Why work so hard for this? No wonder millions are dropping out, living half-way off the grid, trading in their mortgages for so-called tiny houses. No wonder “Mr. Money Moustache” has amassed millions of followers desperate for the path out of the urban grind. No wonder #vanlife and #minimalism.

Why not join the anti-civ movement and drop out of society? Why not experience this elevated attentiveness to the beauty of nature every day instead of the constant social posturing and brown-nosing to get ahead in the city, to get more money, more followers, more fame, more power?


Because modern civilization is such a tremendous, awe-inspiring achievement despite its many flaws. Because analyzing and evaluating are precisely what allow for human consciousness, conversation, and creativity. (Sure, you could argue that modern capitalism is an especially enjoyable achievement for wealthy, White men, but it’s noteworthy that the most vocal advocates for dropping out of modern society are often wealthy, White men like Mr. Money Moustache while the most expensive and consumerist cities are also the most diverse.)

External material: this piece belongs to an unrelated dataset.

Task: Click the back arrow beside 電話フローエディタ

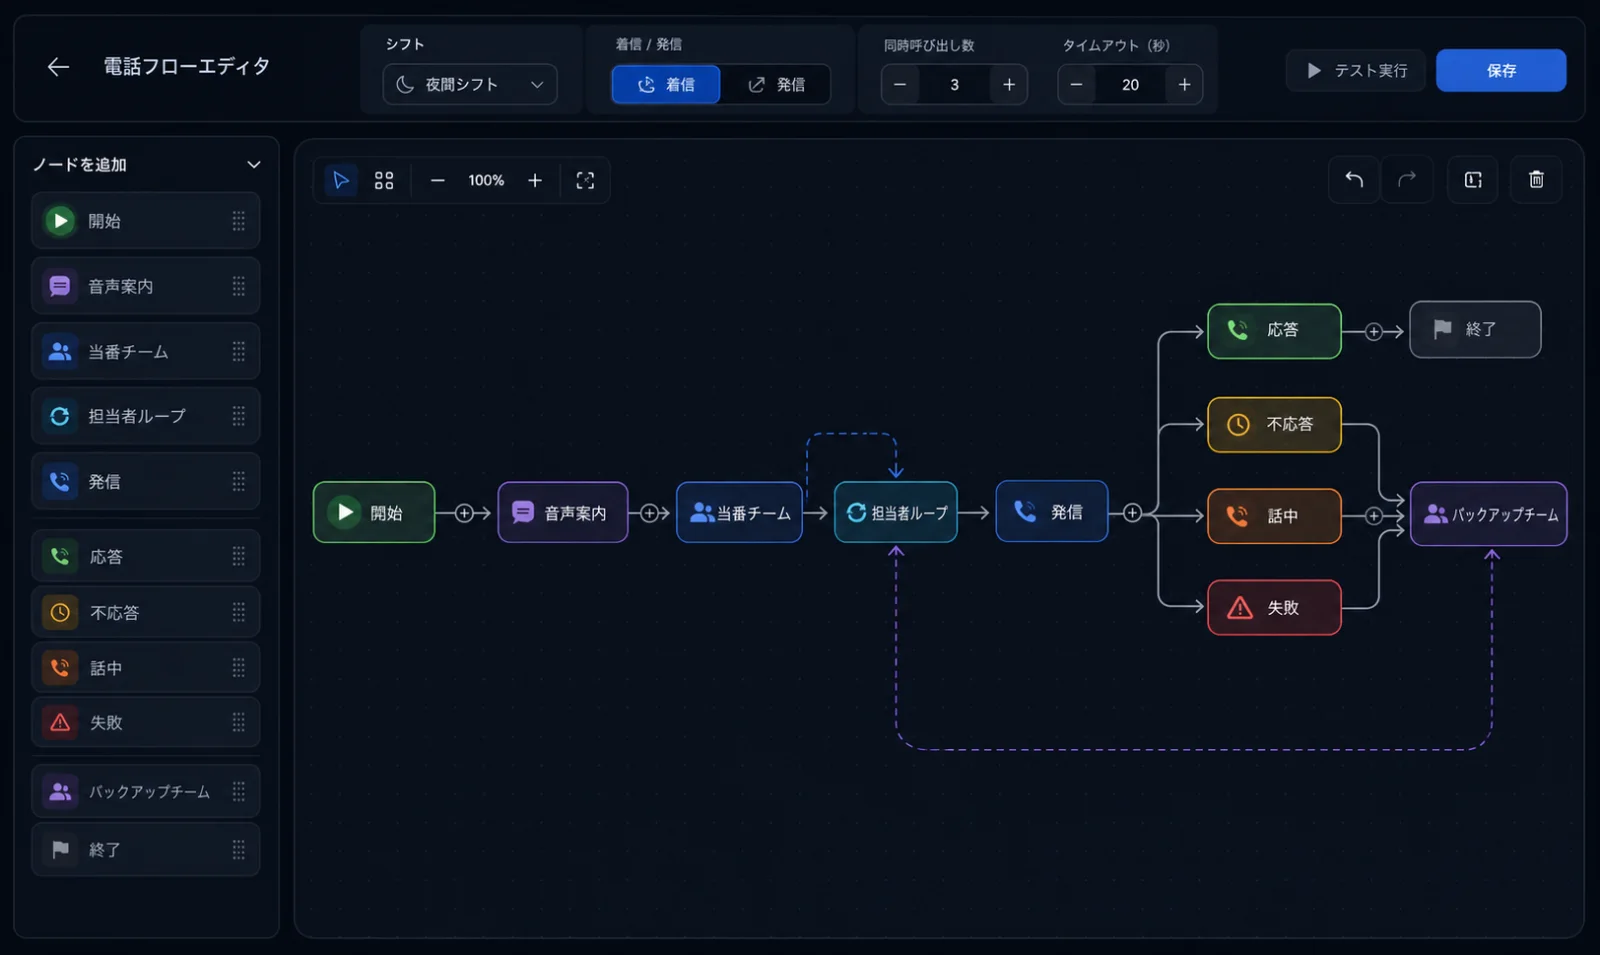Action: point(58,67)
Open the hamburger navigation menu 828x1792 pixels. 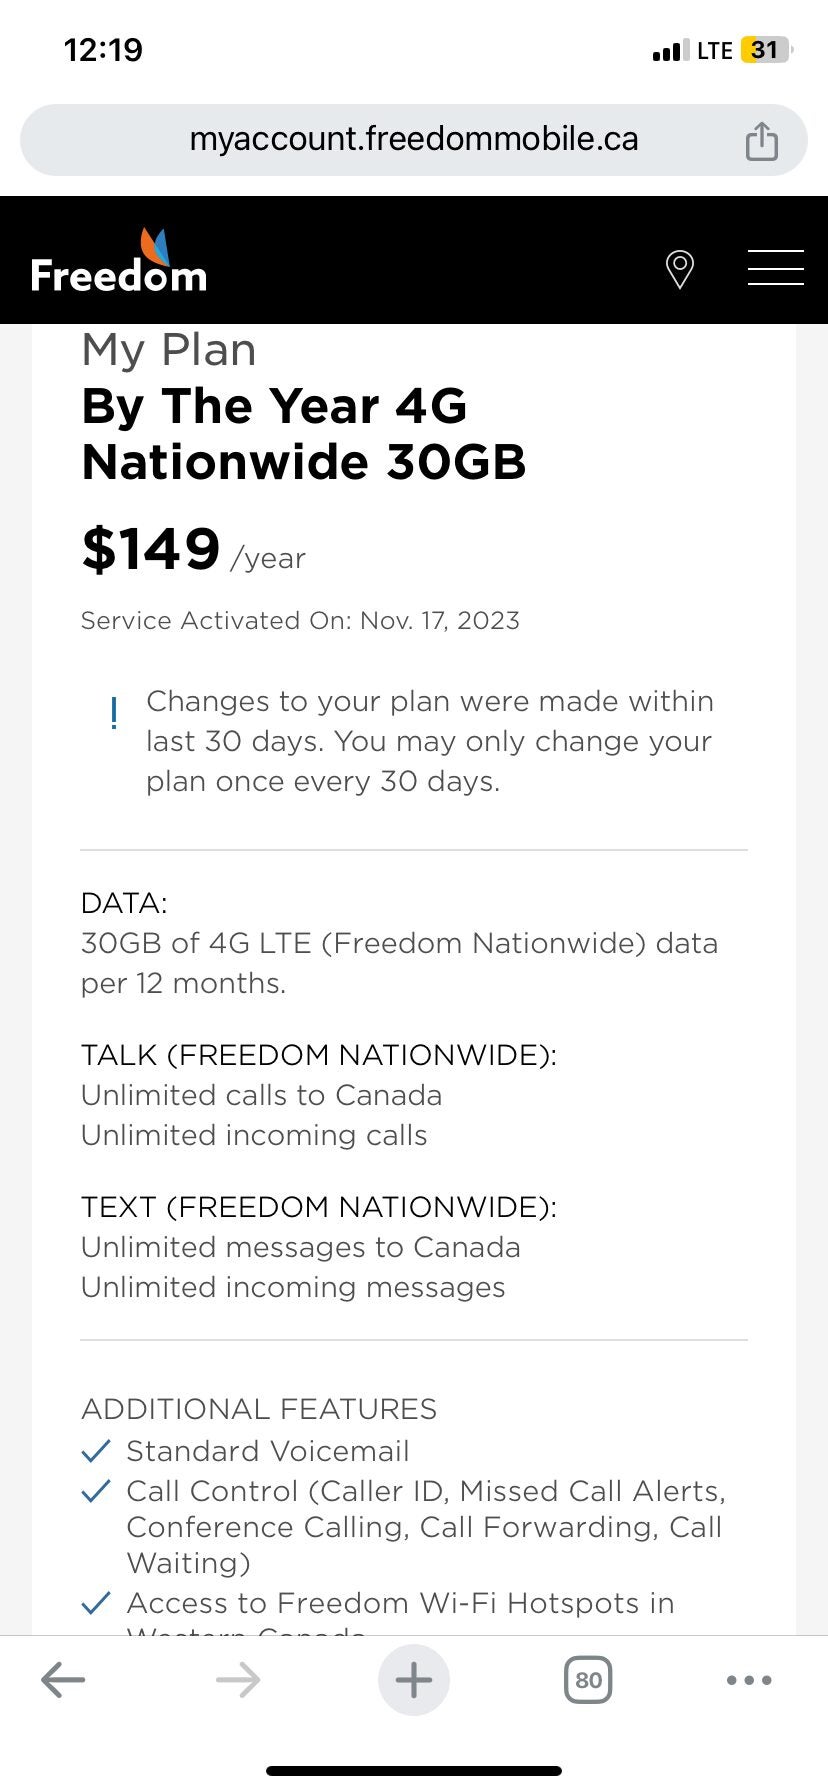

I have no doubt that I would be more content if I were to spend more of my time in nature and less in the city. I’d be far happier if I spent more of each day in a mindset of observant appreciation and less in critical analysis. But I would never want to give this up, typing away on my iPad while drinking an espresso, reflecting on the previous year, inspired by the essays I’ve linked to above, emailing drafts of this text to friends for their feedback and reactions. The impulse to choose one or another extreme — cosmopolitan consumerism or back-to-the-earth mindfulness — is rooted in the impossibility of finding the perfect balance between, the pendulum’s natural place of rest.

As we approached the parking lot, the trail thickened with day hikers and trail runners from Boulder. Our rental car was waiting for us with its heating and Bose speakers. Pablo connected his iPhone to the stereo; after three days of near silence, we now had access to an infinite library of music on Spotify. Every song sounded clearer and better as we careened down the black, freshly paved road through yellow and orange Aspens on our way to Boulder.

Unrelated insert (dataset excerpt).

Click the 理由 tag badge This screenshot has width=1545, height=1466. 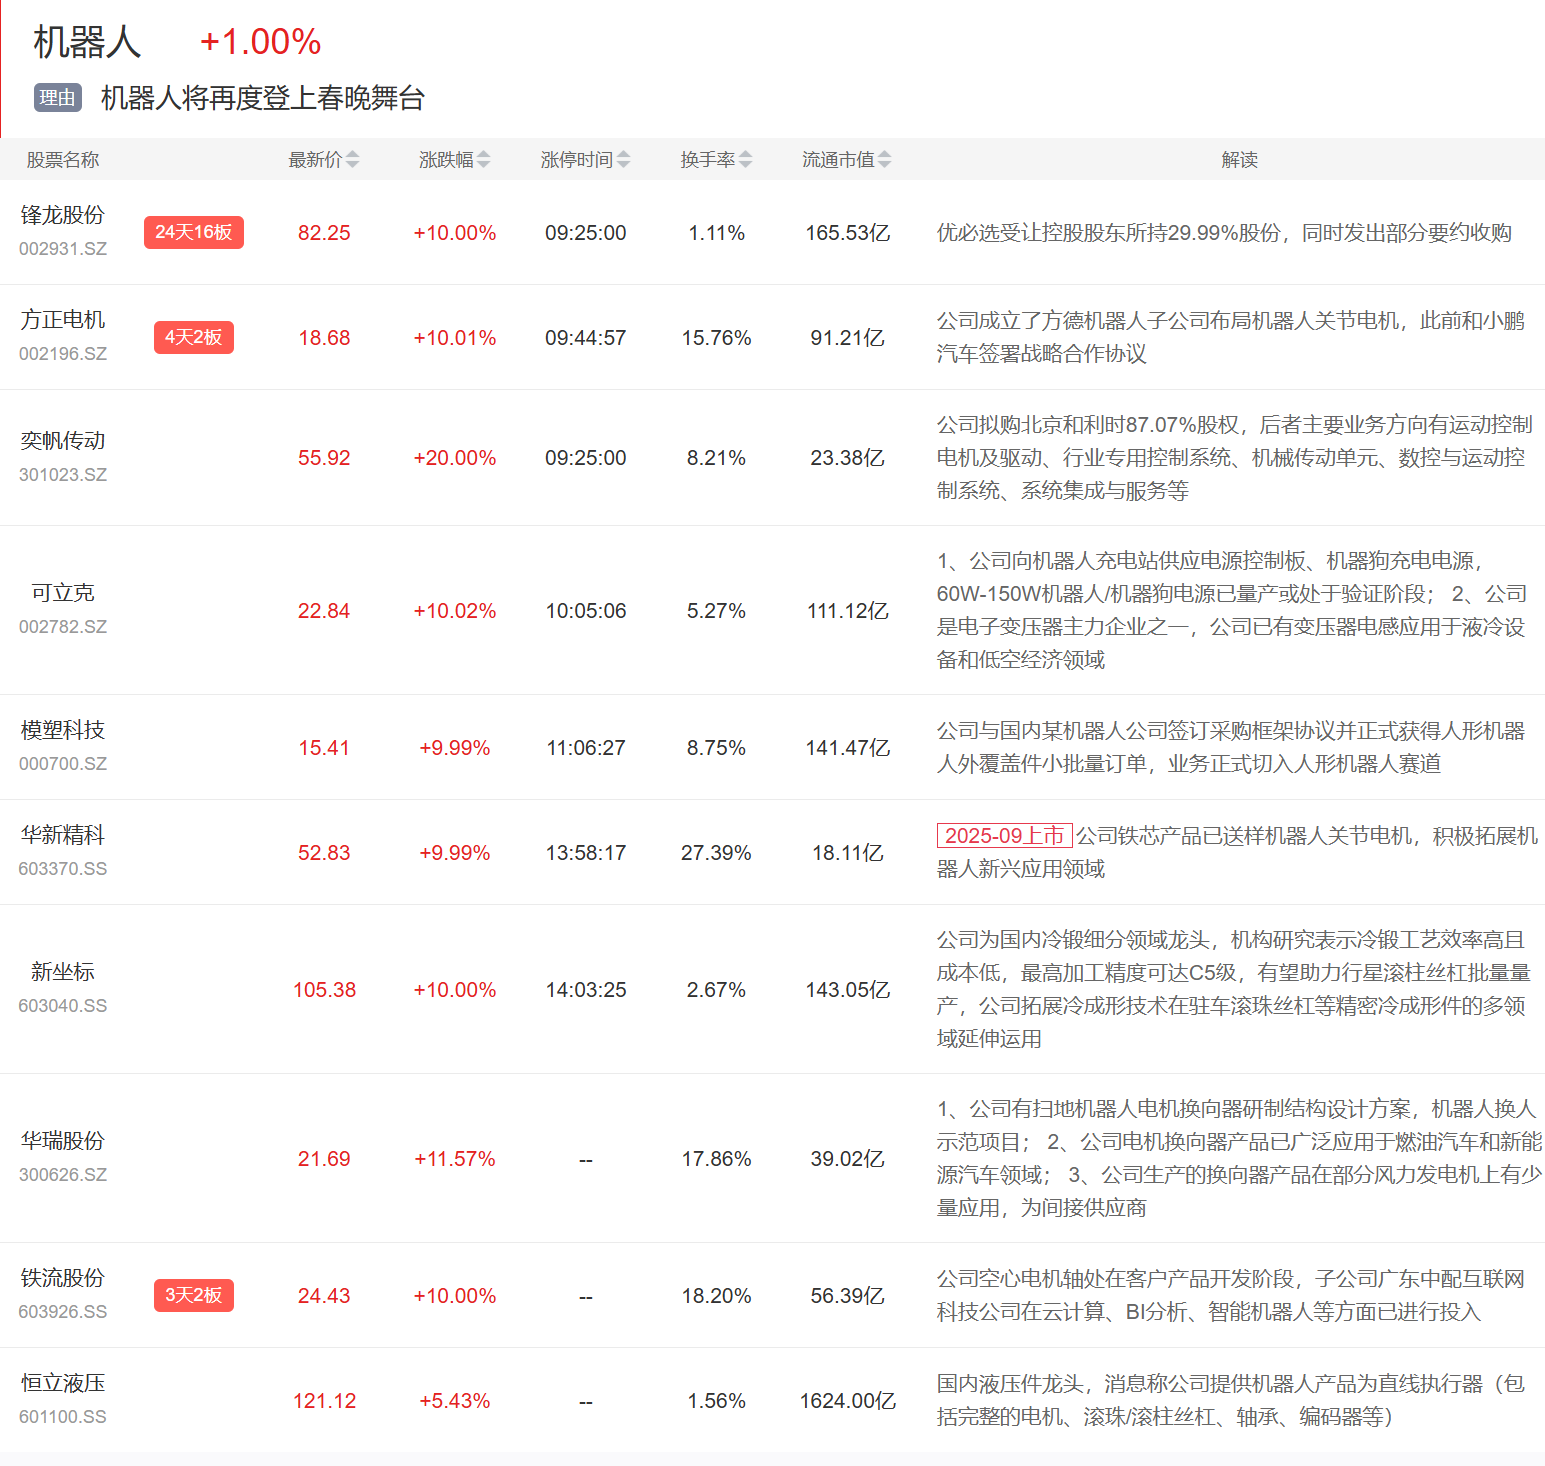point(58,98)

Downtown Boulder was sunny and crowded with beautiful people wearing expensive sunglasses. We ate an overflowing plate of BBQ ribs in an old tavern, ordered coffee at a bookstore with writers scribbling into their notebooks and pecking into their laptops. Fully caffeinated, we made FaceTime calls to our friends and loved ones to check in on them. And we popped into a few stores, tempted by the consumerist fruits of industrialized society. The sensorial rush of downtown Boulder was just as satisfying as the stripped-down simplicity of the mountains.


I am looking back over the books I read in 2018. The one that has stayed with me the most is Michael Pollan’s How to Change Your Mind: The New Science of Psychedelics. Superficially, it is a book about psychedelics, weaving together first-hand accounts of Pollan’s own trips with a survey of psychological research. Unexpectedly, though, the book also offers its readers a theory about how the mind works and the mental forces that cause depression, anxiety, and the rare glimpses of spiritual rhapsody, when we’re overcome by a feeling of love and connectedness with everything around us. Borrowing from Aldous Huxley, Pollan describes ordinary consciousness as a “reducing valve” that filters out 99% of emotions, sights, and sounds so that we can focus our meager minds on whatever 1% we’ve prioritized: securing a promotion, or getting a girl’s phone number, or planning a future vacation. We become depressed and anxious when we narrow our reducing valve to obsessively analyze any one thing while ignoring the 99.9% of wonderment all around us.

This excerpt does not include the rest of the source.